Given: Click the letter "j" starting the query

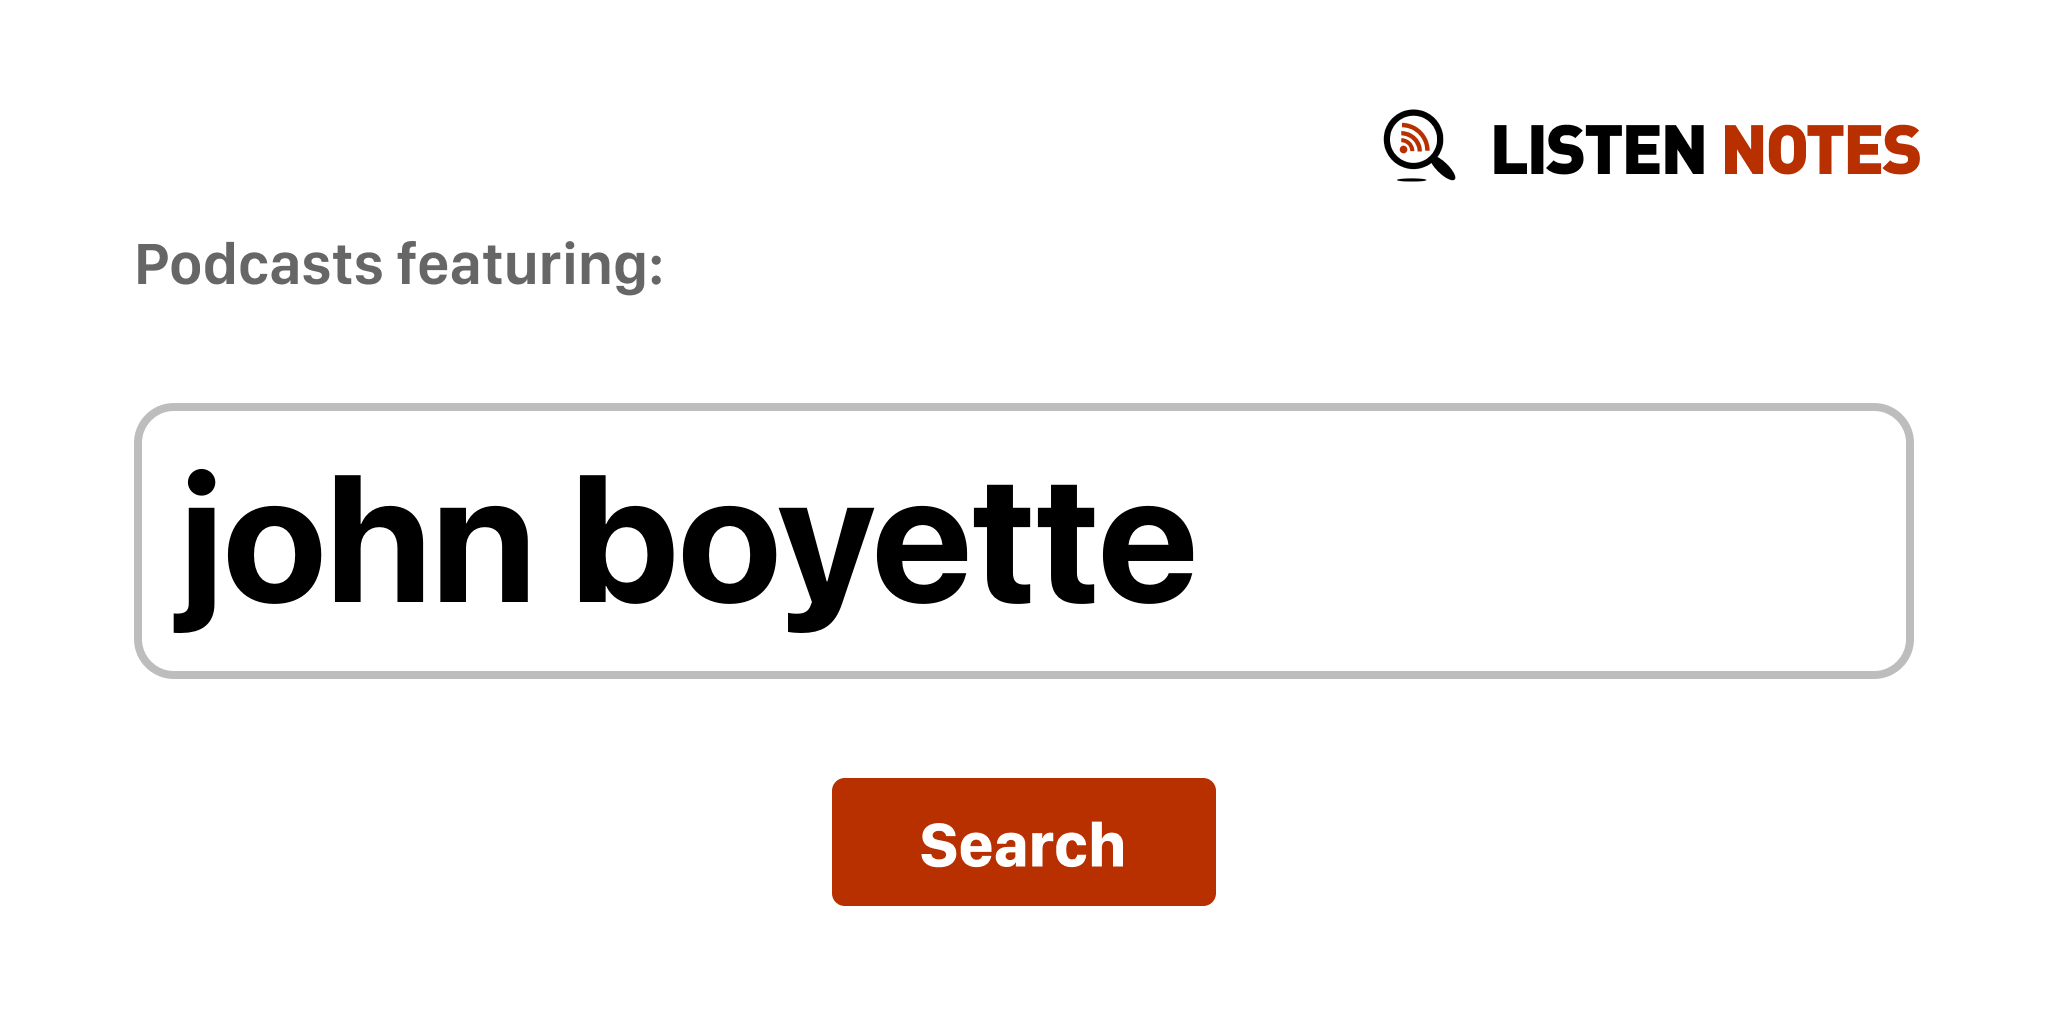Looking at the screenshot, I should (x=200, y=545).
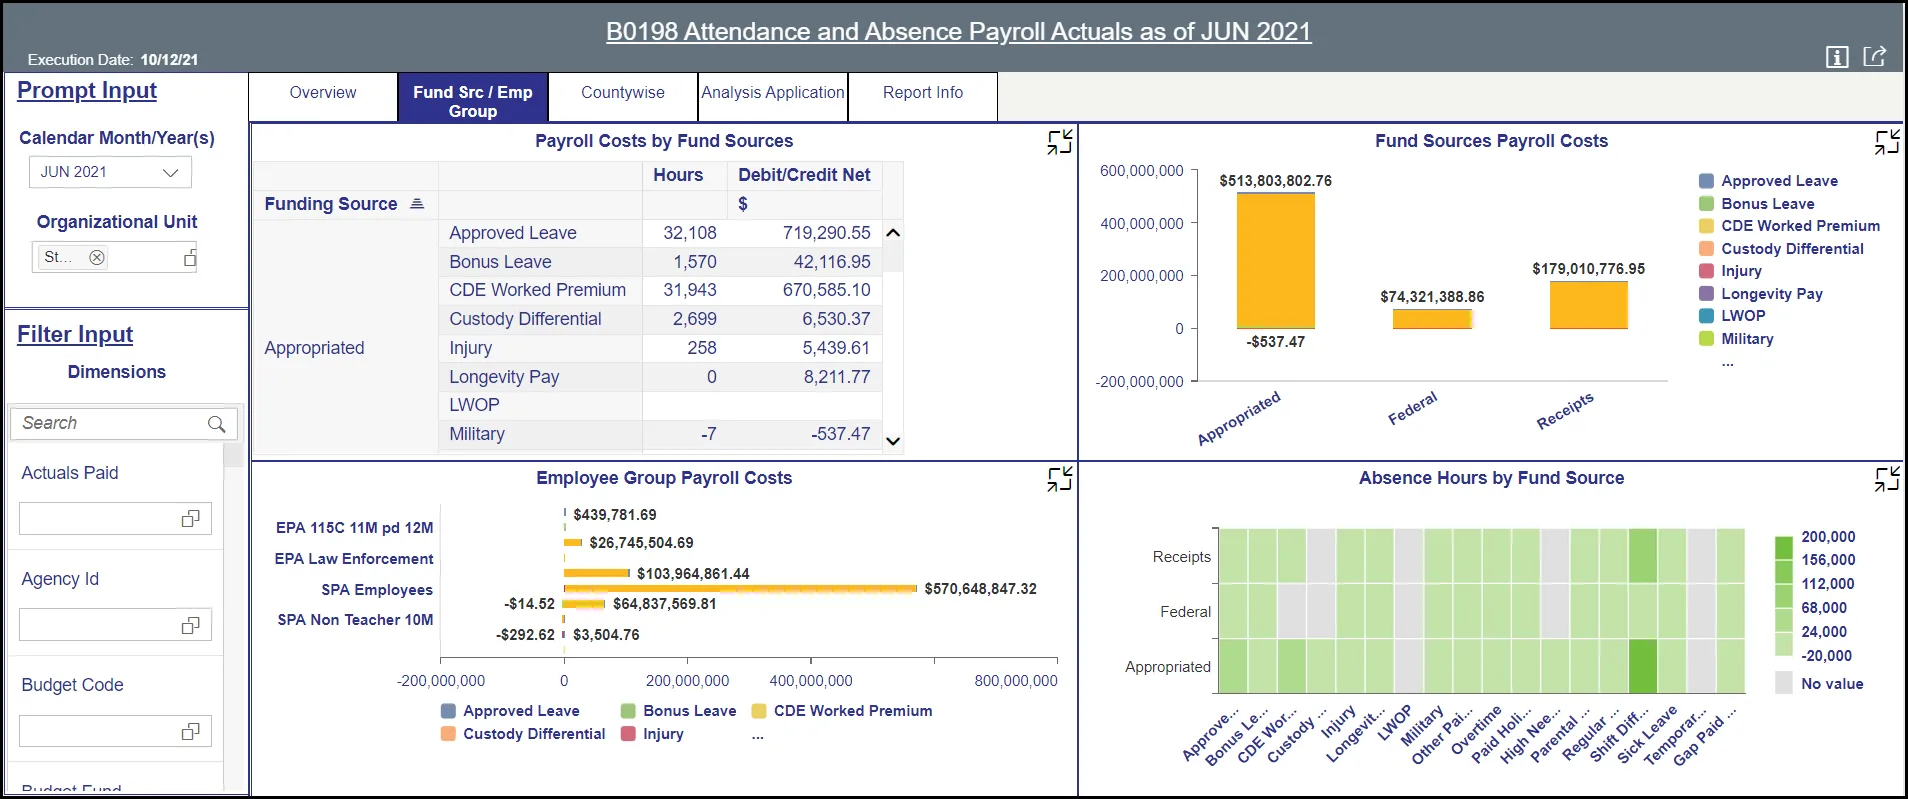1908x799 pixels.
Task: Click the Dimensions search magnifier icon
Action: tap(216, 424)
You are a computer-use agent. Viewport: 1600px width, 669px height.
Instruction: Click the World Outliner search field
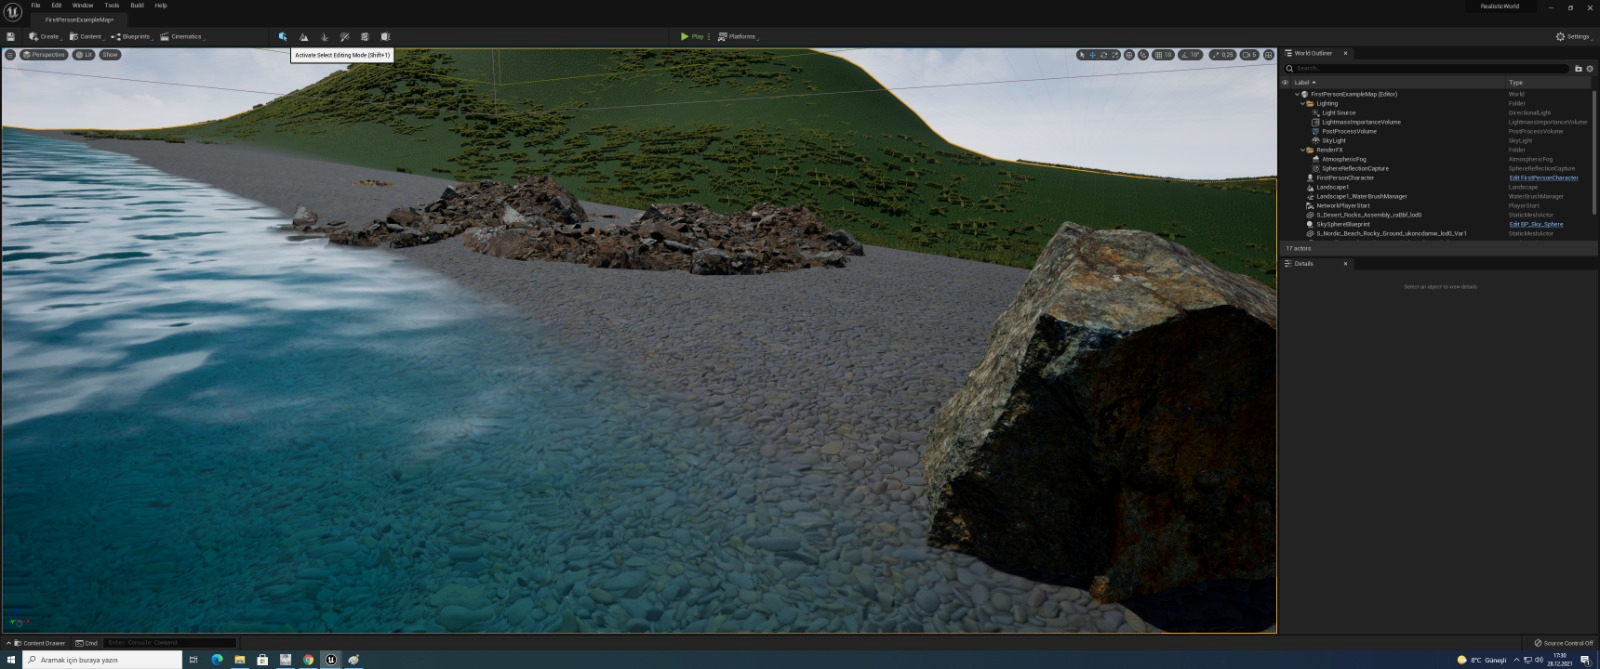pyautogui.click(x=1430, y=69)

ABOUT THIS EXERCISE: Print every entry exactly. Pictures are not part of the copy.

WRITTEN ANSWER:
Given: Click the letter "j" starting the query

Looking at the screenshot, I should (x=200, y=545).
1908x799 pixels.
Task: Click the Dimensions search magnifier icon
Action: tap(216, 424)
You are a computer-use agent. Viewport: 1600px width, 669px height.
Instruction: Click the World Outliner search field
pyautogui.click(x=1430, y=69)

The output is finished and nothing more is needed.